Bu “tavizin” ne olabileceğine gelince… Akla gelen ilk seçenek, ABD’nin Menbiç manevrasına, Fırat’ın doğusundaki Kürt entitesine ve Washington’un buradaki de facto egemenliğine Ankara nezdinde ilerde meşruiyet kazandıracak bir koz olarak giriştiği oluyor. ABD Fırat’ın doğusundaki petrol ve doğal gaz yataklarıyla dolu bölgeden Şam Yönetimi’nden arzuladığı siyasi ve ekonomik tavizleri almadan çıkmayacaktır. Ankara’nın iradesini de elbette bu yolda yanında görmek istemektedir.

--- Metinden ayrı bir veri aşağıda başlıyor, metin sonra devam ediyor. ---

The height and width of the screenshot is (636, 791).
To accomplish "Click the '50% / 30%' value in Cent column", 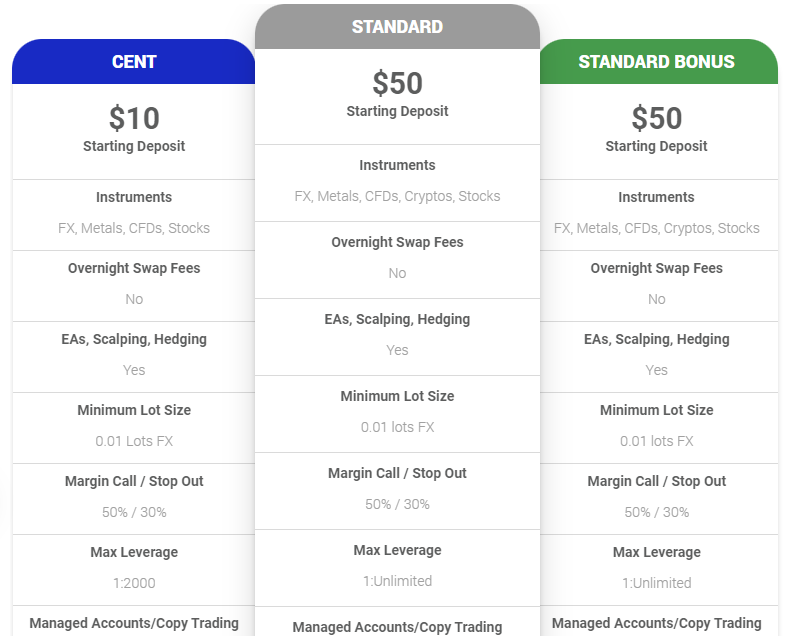I will 134,512.
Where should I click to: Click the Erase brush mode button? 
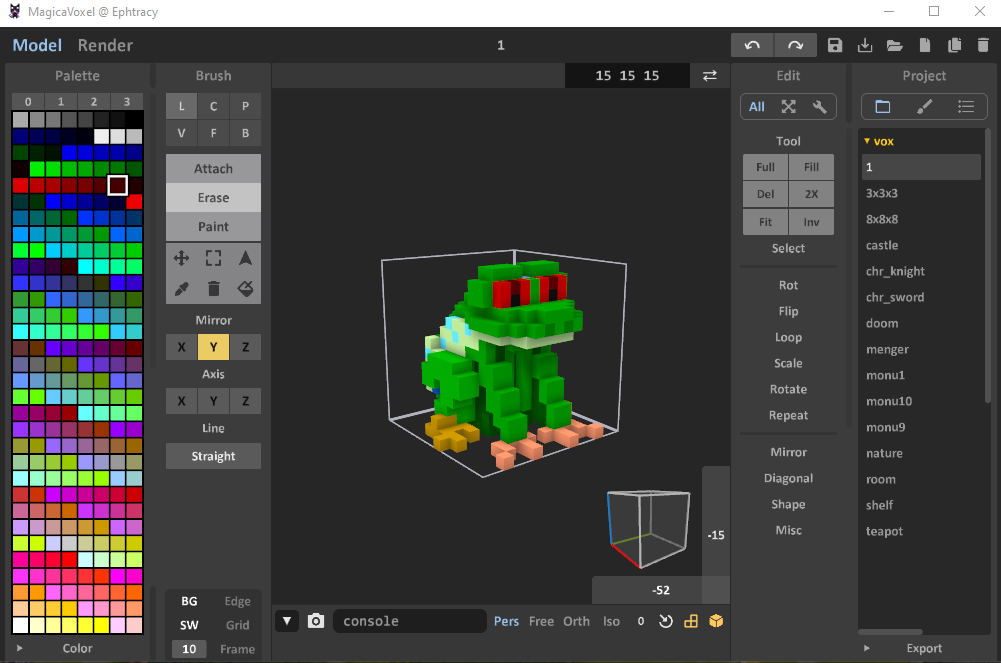pyautogui.click(x=213, y=197)
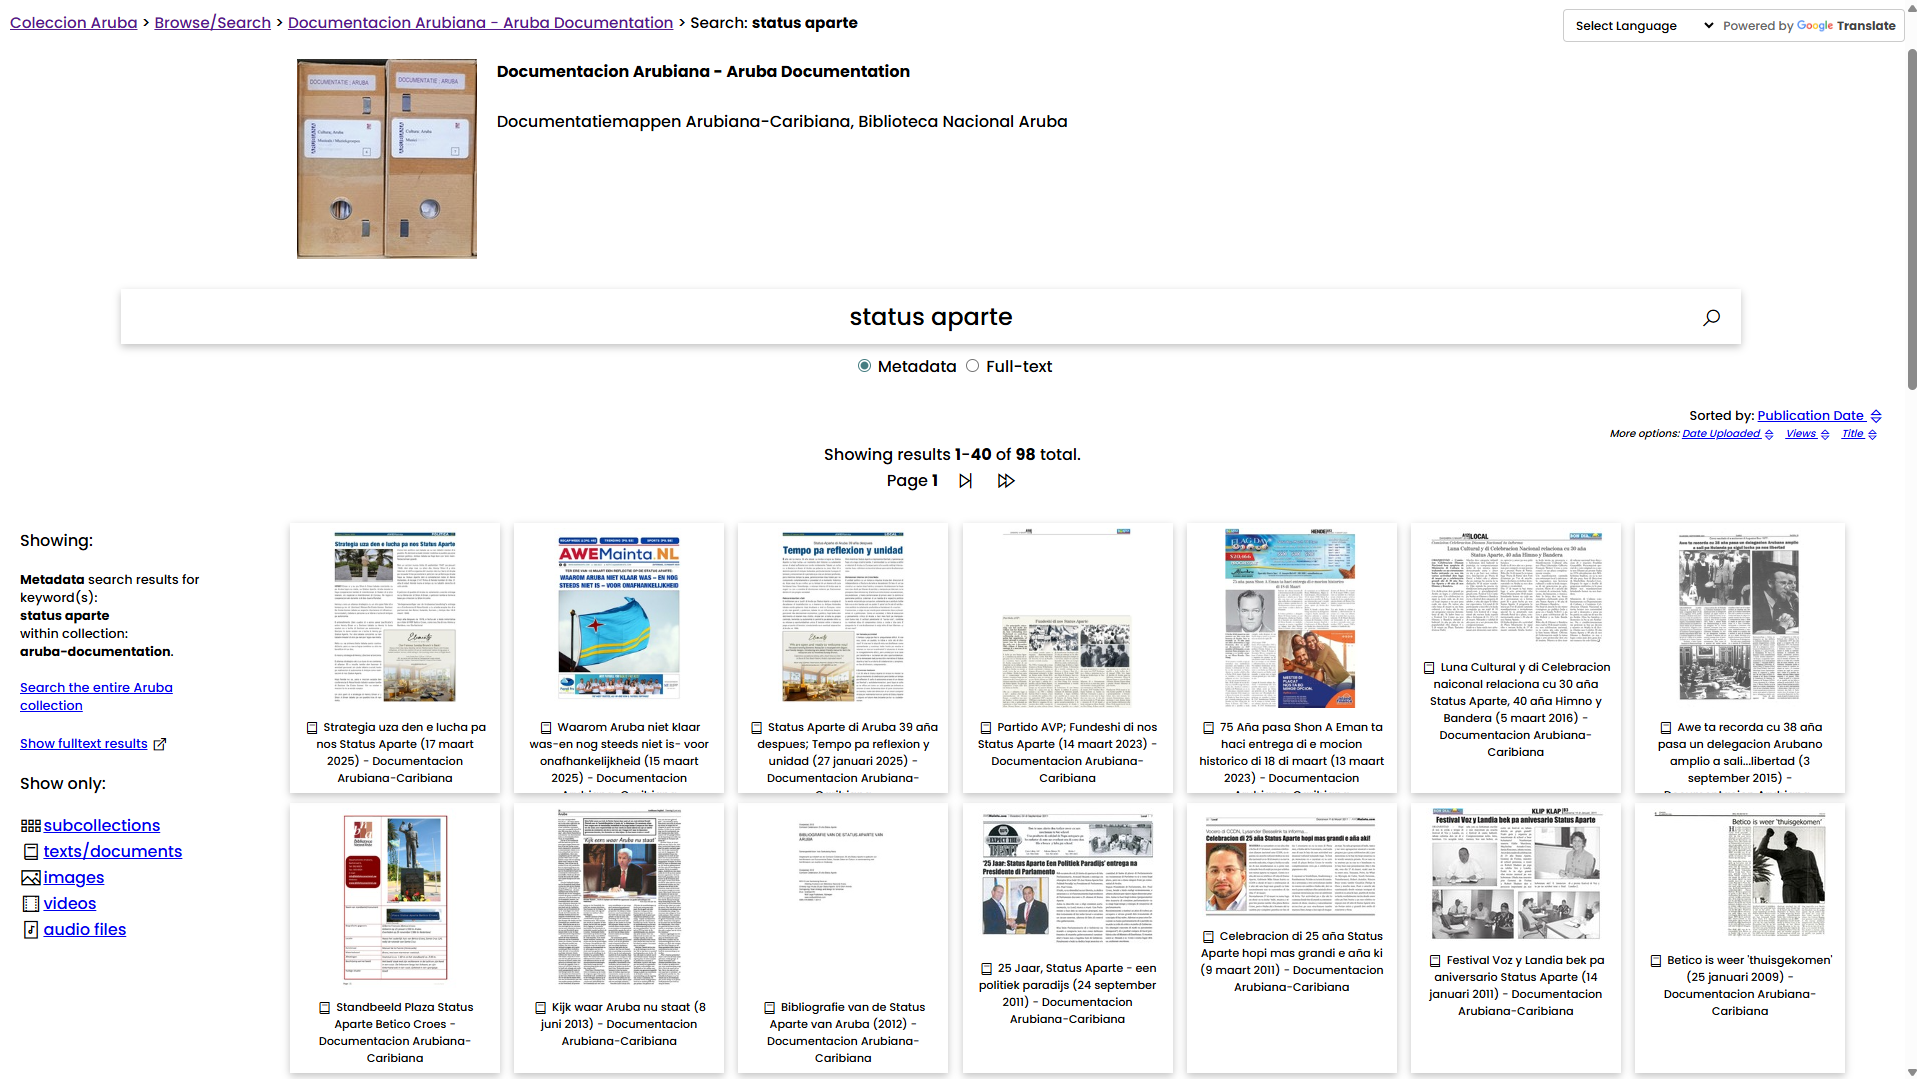Click the status aparte search field
Screen dimensions: 1917x1079
coord(930,317)
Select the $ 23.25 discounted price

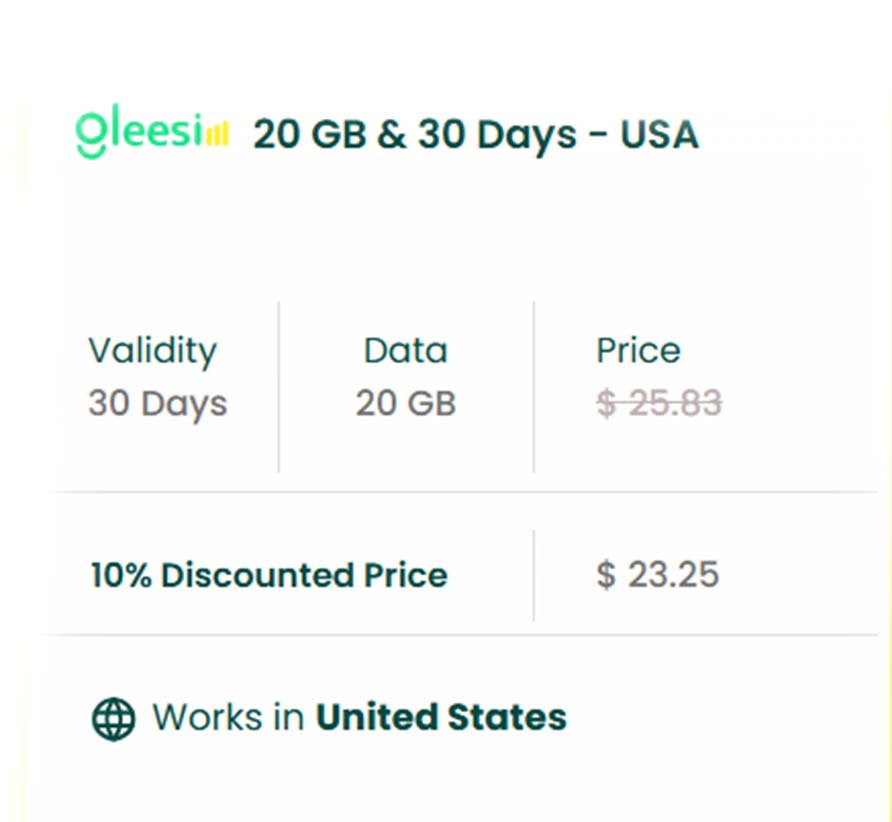(657, 575)
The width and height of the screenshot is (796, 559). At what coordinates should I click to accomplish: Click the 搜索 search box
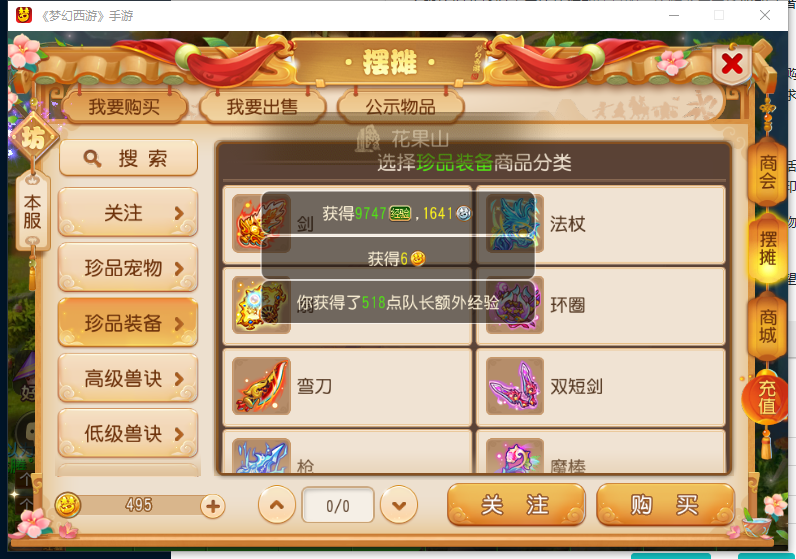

Ancak YPG’yi terör örgütü olarak değerlendiren Ankara böyle bir pozisyon almayı başından beri reddettiği için, Amerikalıların Menbiç manevrasına Ankara’nın bu yöndeki iradesini rehin almak üzere girişmiş olması muhtemeldir.
Eğer öyleyse, “terör örgütleri bir an önce Münbiç’ten çıkmalı” diyen Türkiye ile bu şehirde ortak devriye görevi yürütecek olan ABD’nin bölgeye dönük yol haritasında neler planladıkları/planlayacakları önem kazanıyor. Bu haritada Ankara’ya yakın vadede bir “zafer sahası” sunmak da var mı, varsa nasıl ve ne şekilde var, onu göreceğiz. İdlib denkleminin çözümünde de zaten bu sorunun cevabı son derece kritik olacaktır.